The cantina scene from Star Wars is one of the best scenes in a film, ever—or, at least the best in any fantastic film.  The myriad creatures, the dark ambience of the place, the sense of danger epitomized by Han Solo’s altercation with Greedo, all enrich this scene and make it memorable.  Every creature from the Mos Eisley cantina was a favorite of mine, but I landed on Walrus Man because he is so crazy looking, as a figure—the color choices, the walrus like visage and flippers for hands, the simplistic design for his suit all add up to a figure that is distinct and engaging. 

1.  Chewbacca

Chewbacca is easily my favorite action figure.  I believe it was the summer after I turned 6, 1978, and I came down with the measles.  It was sunny out (deep, blue sky; puffy, white clouds; I remember that distinctly), and the doctor said I needed to stay inside, away from people, for at least three days.  Ugh.

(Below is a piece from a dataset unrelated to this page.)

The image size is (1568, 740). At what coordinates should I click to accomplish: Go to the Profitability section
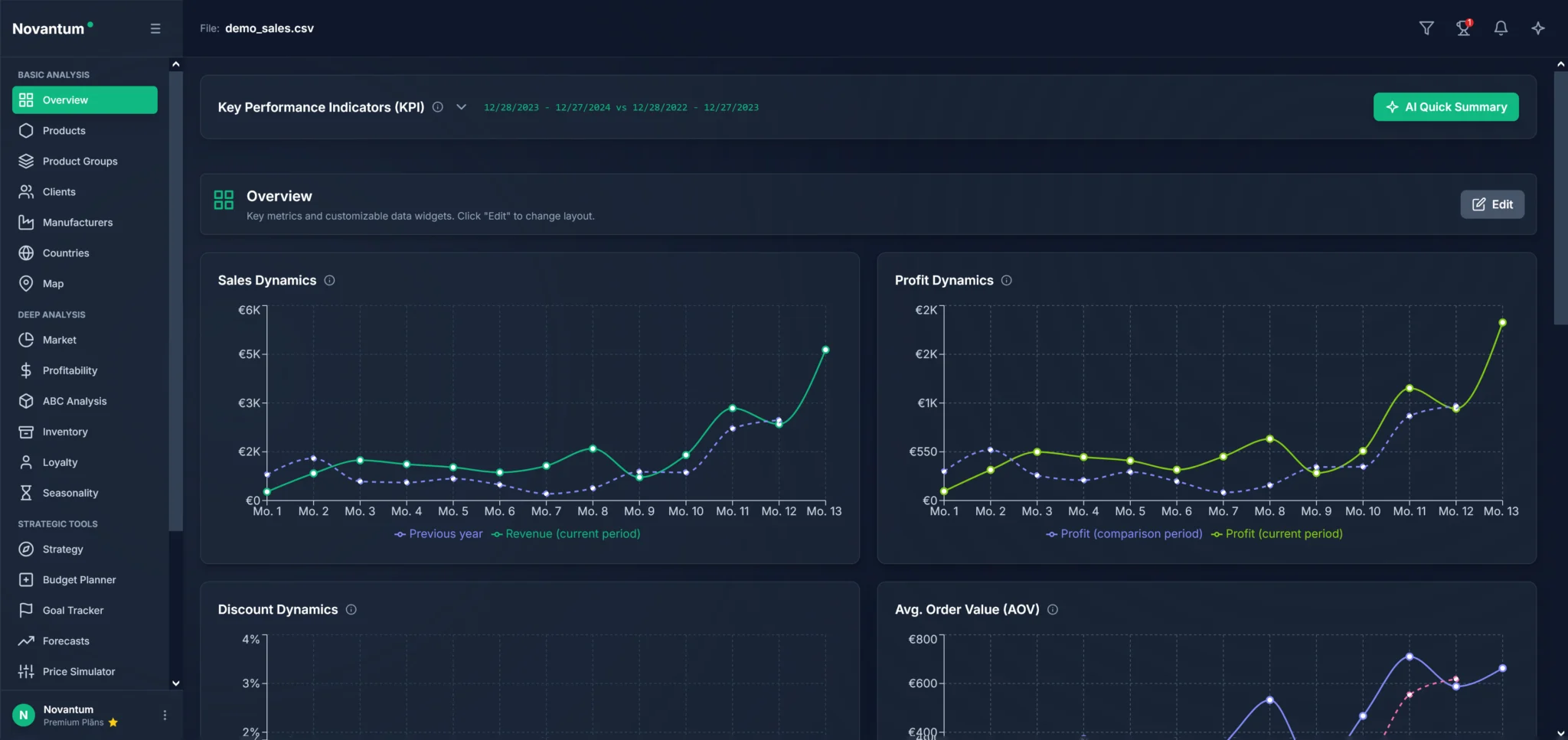point(70,370)
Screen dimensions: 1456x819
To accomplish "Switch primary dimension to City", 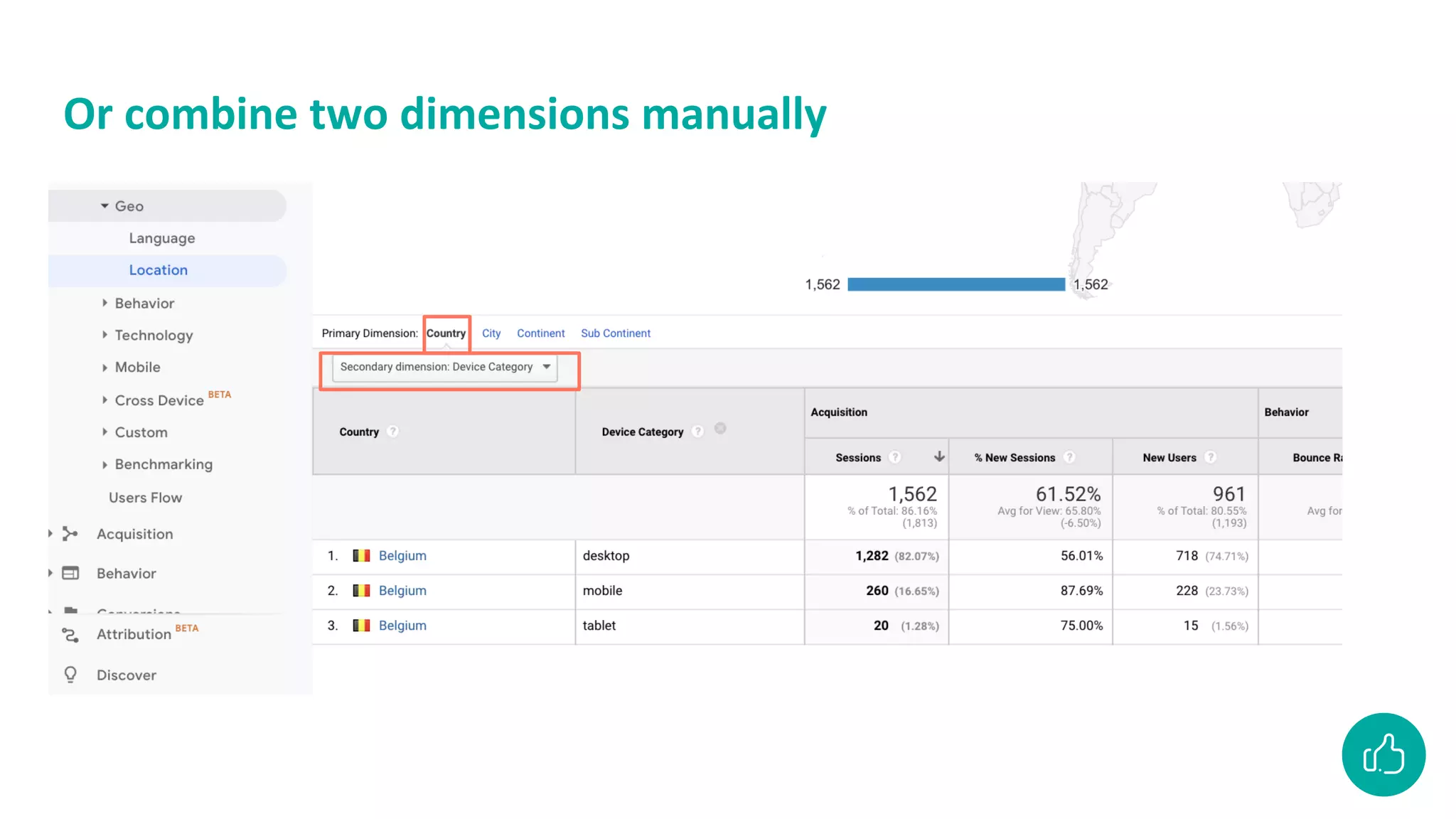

My Dad went out and bought me the Chewbacca figure.  This was the first Star Wars action figure I owned.  I grabbed a chair (it was my Death Star), and for the next three days I played with that Chewbacca figure.  It was awesome.  Through the ensuing years, I lost this figure twice, both times dropping him somewhere in my family’s backyard (an all-brown, 4-inch figure, lost among the brown earth and green grass isn’t easy to find).  The second time I replaced him with a new iteration, only to rediscover the original in the backyard again.  To this day, I still have this Chewie, and the memories forged with this old Wookiee are some of my most-cherished from when I was a kid.